Lo más desesperante es que quien habla de irresponsabilidad es el mismo individuo que considera al semáforo es un aparato liberticida. El Gobierno ha actuado erráticamente en algunos aspectos de esta crisis no porque sea imbécil, sino porque asume que las barreras a lo político son insalvables, algo común a nuestro entorno pero poco edificante para un Ejecutivo que se sitúa en la izquierda. El problema, y todos lo sabemos, es que los que ahora exigen mano de hierro hace una semana hubieran hecho una campaña contra el "socialcomunismo" que nos quiere arrebatar las libertades. Lo neoliberal es una fantasía de horizonte, como la mula y la zanahoria, que vale únicamente para justificar como un hecho natural la ofensiva que los que tienen la pasta lanzaron para borrar los avances sociales. Pero que cuando las cosas se ponen jodidas es susceptible de olvidarse en un cajón. El debate no es entre libertad o tiranía, sino entre una economía al servicio de unos pocos o como herramienta para el bien general.

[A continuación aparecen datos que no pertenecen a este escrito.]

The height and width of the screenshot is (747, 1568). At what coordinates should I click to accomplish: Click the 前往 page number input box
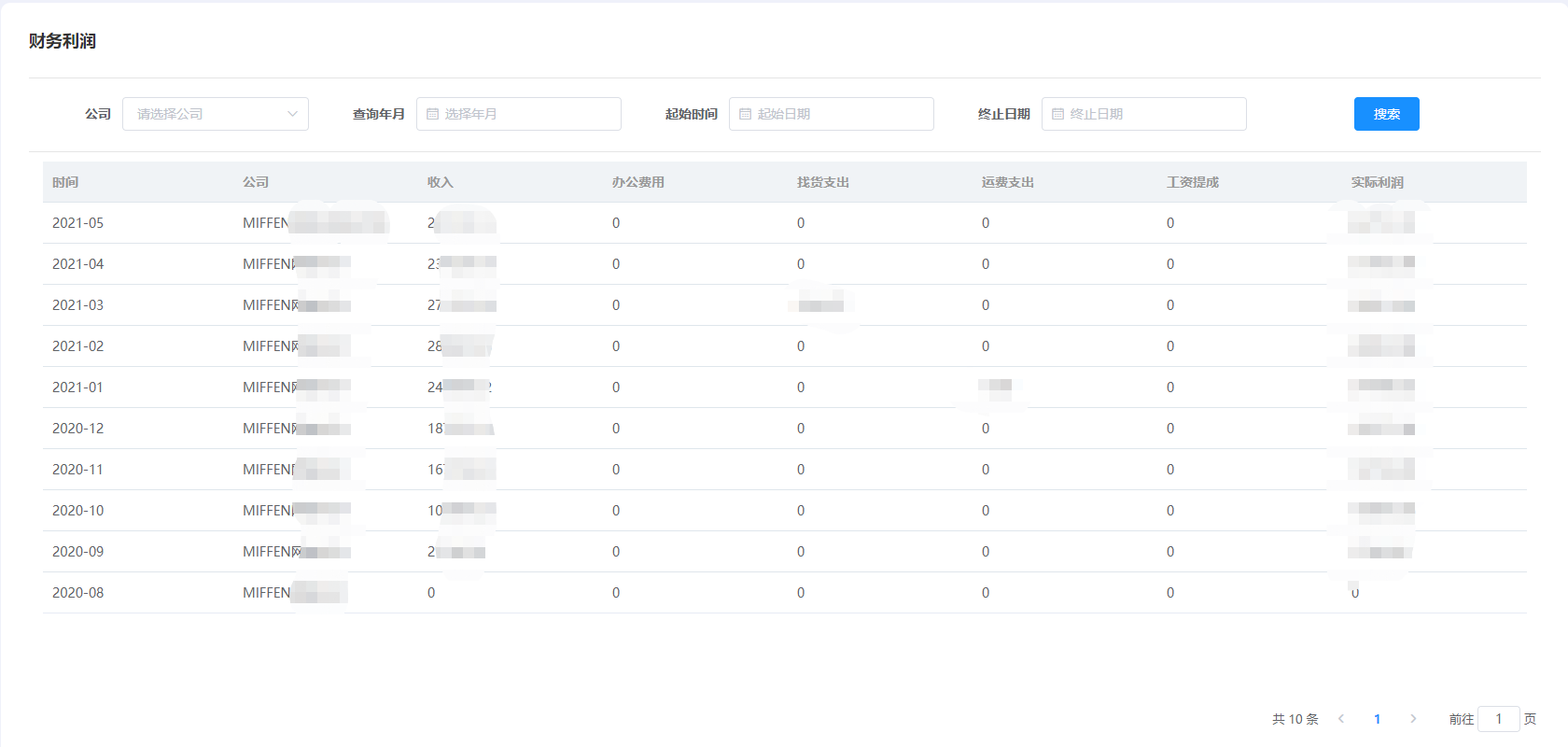[x=1499, y=719]
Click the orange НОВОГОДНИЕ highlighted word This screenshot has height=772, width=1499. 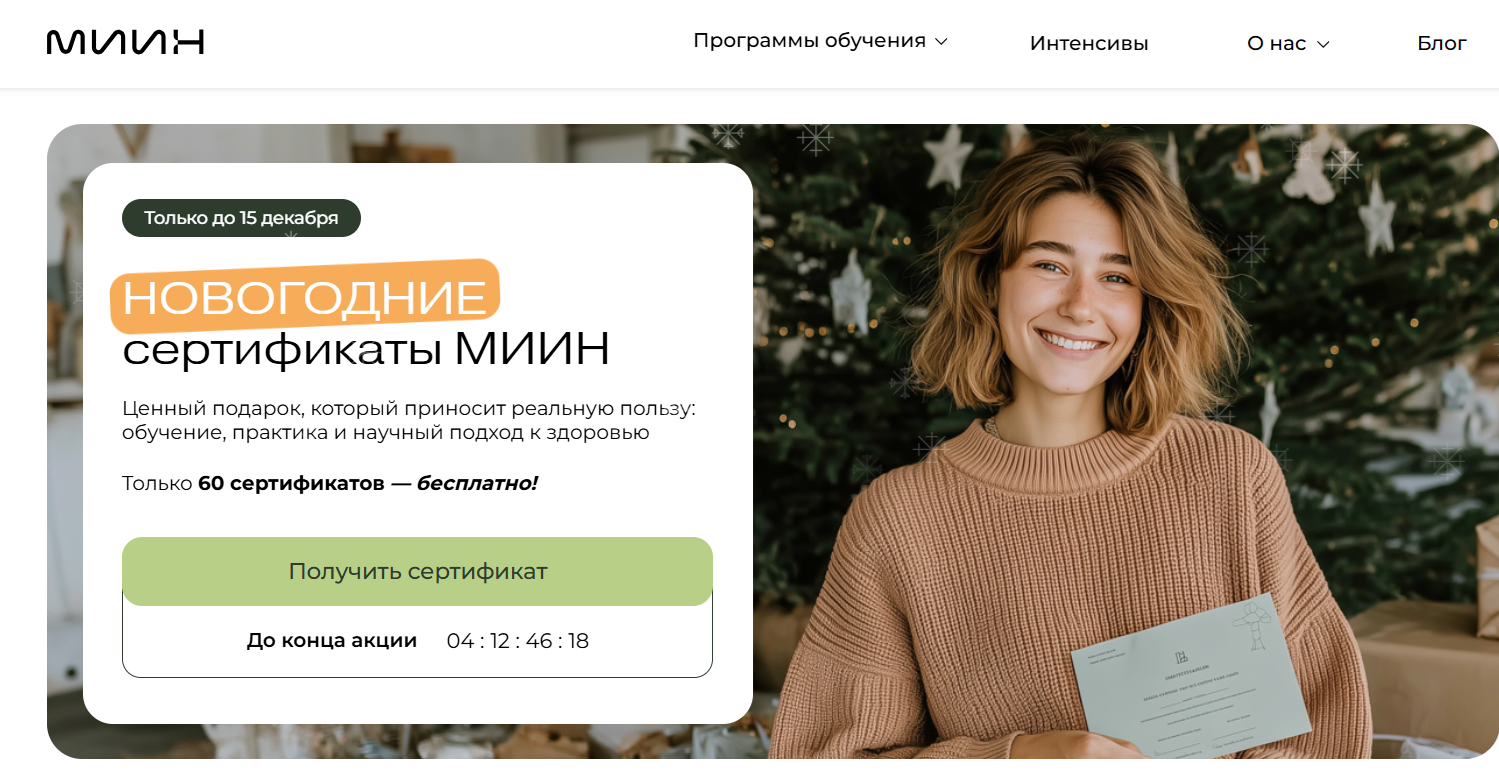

Hoy estamos en manos de una gente, los profesionales de la sanidad, a los que se atacó inmisericordemente en la crisis económica. Hoy nos damos cuenta que en tiempos de repliegue hacia la identidad excluyente, la comunidad internacional es más necesaria que nunca. Hoy nos echamos las manos a la cabeza cuando una youtuber difunde estupideces y bulos, mientras que hicimos astillas la autoridad intelectual. Hoy reclamamos certezas con el peligro de caer en servidumbres. Hoy nos declaramos democracia cuando hemos aceptado que el voto vale menos que la prima de riesgo. Hoy reclamamos una dirección cuando hemos asimilado que la libertad es un eufemismo de lo egoista. Hoy queremos una comunidad que nos cuide cuando hasta el último mono habla de los impuestos como un broker de Wall Street. Hoy nos damos cuenta que el sálvese quien pueda es un mal camino cuando la mayoría pintamos muy poco. Hoy aprendemos que las alarmas para el hogar no nos hacen invulnerables. Hoy la realidad nos sitúa ante el hecho de que no puede haber un mundo de primera y de segunda porque, de repente, es a nosotros a quien nos cierran las fronteras. Hoy nos explota en la cara que la vida no es elegir entre ocho marcas de pasta de dientes. O al menos no debería serlo.

Saldremos de esta como hemos hecho siempre. No sin cicatrices. Lo prioritario es que cuando eso ocurra sepamos leer esas marcas. La vida espera al otro lado.